- Input records
>>

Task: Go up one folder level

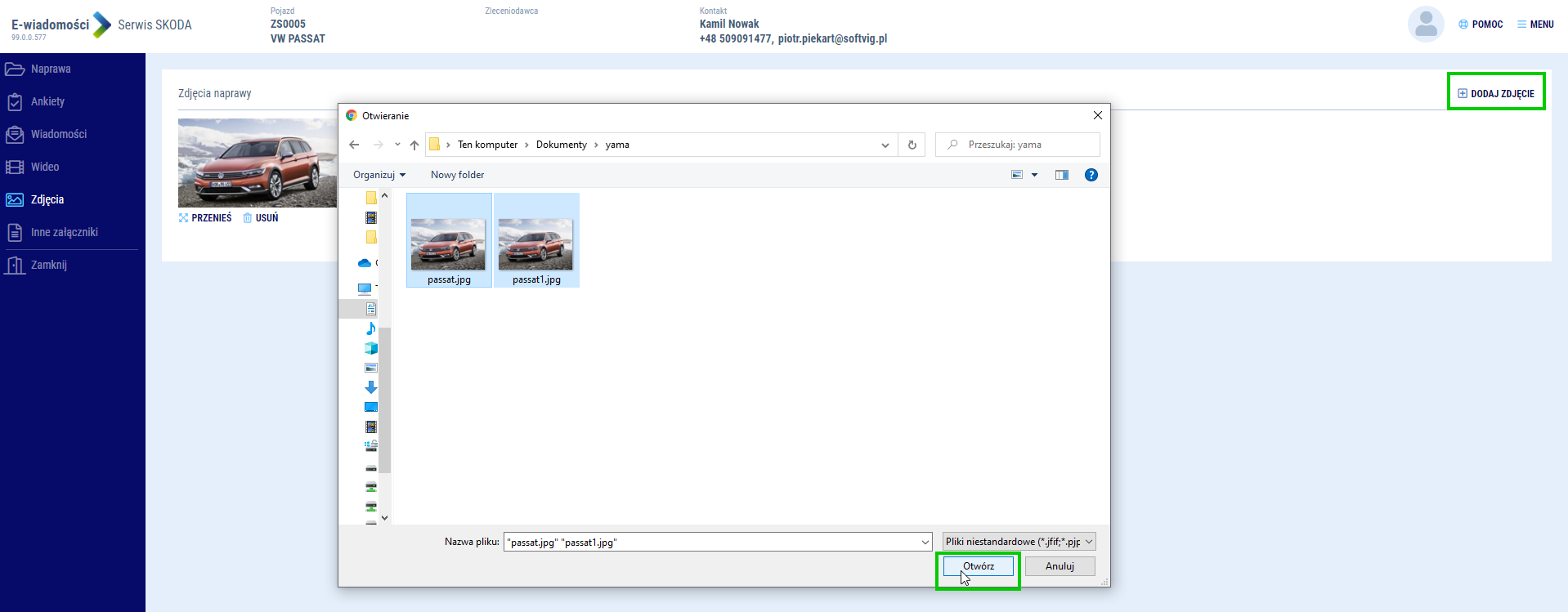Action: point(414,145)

<<
>>

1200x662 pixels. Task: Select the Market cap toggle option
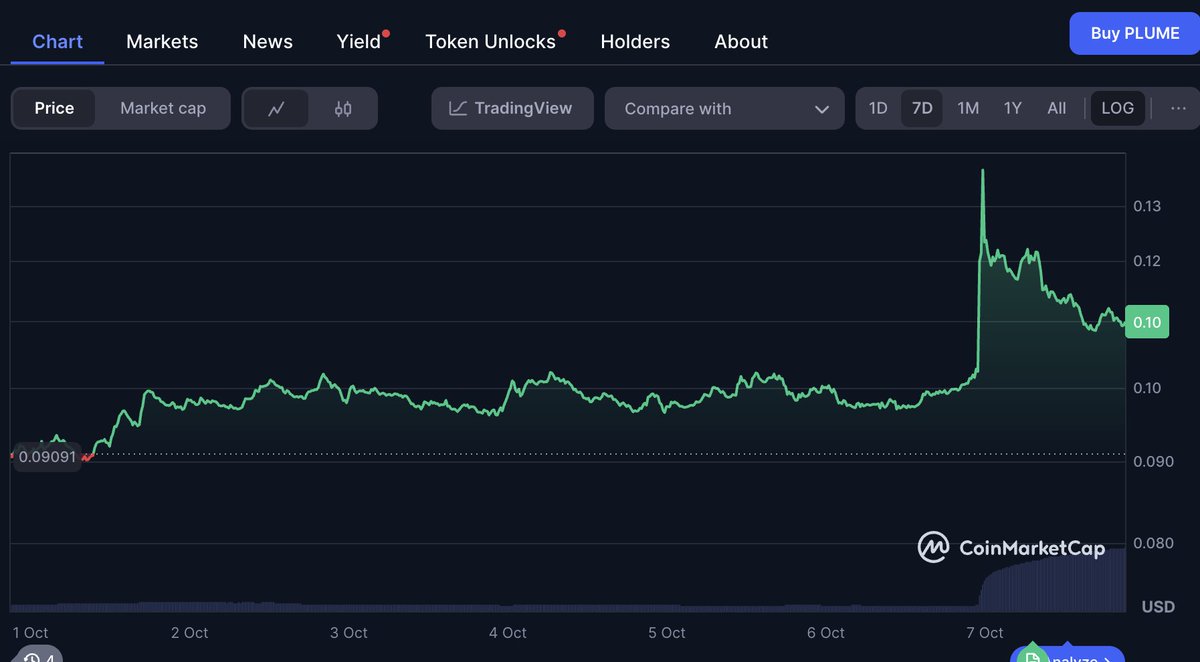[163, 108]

<<
>>

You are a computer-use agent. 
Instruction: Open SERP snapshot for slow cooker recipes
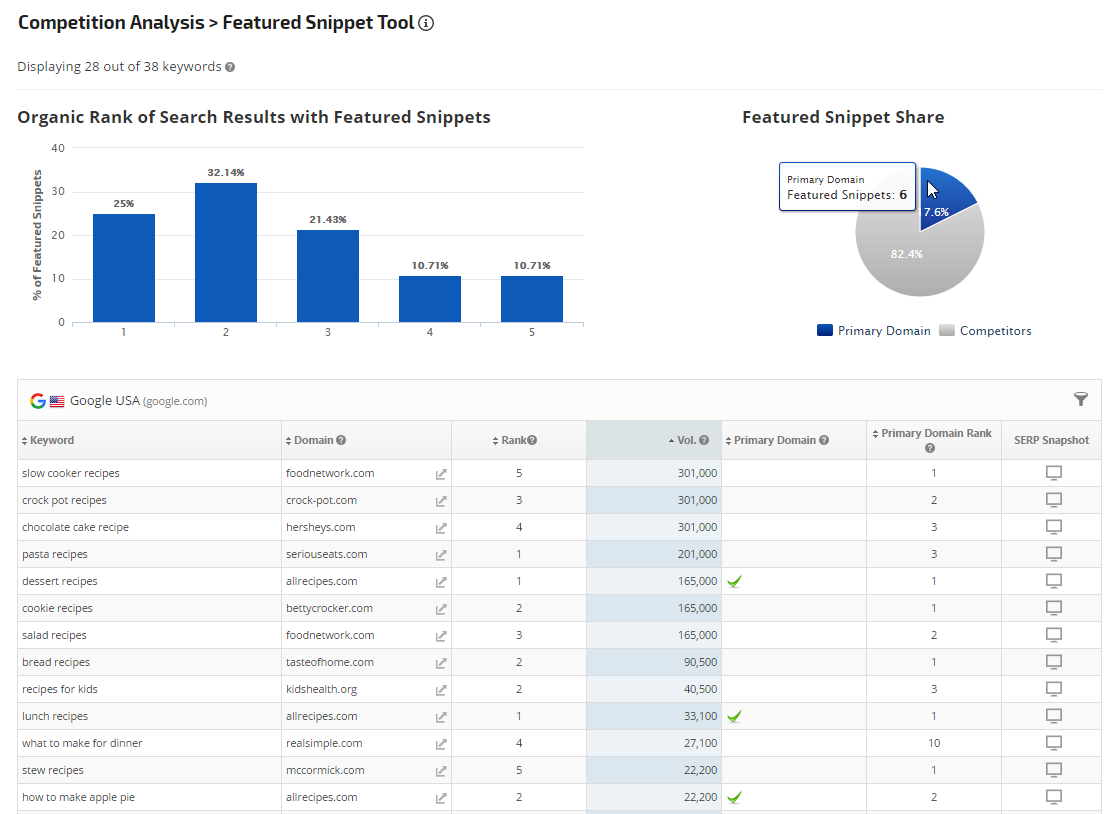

<<

- What you will do
Write out, from the lines above, only those from the line with "You are a computer-use agent." to the line with "Instruction: Open SERP", exactly as given, including the first and the last.

- Result for this exercise
You are a computer-use agent. 
Instruction: Open SERP snapshot for slow cooker recipes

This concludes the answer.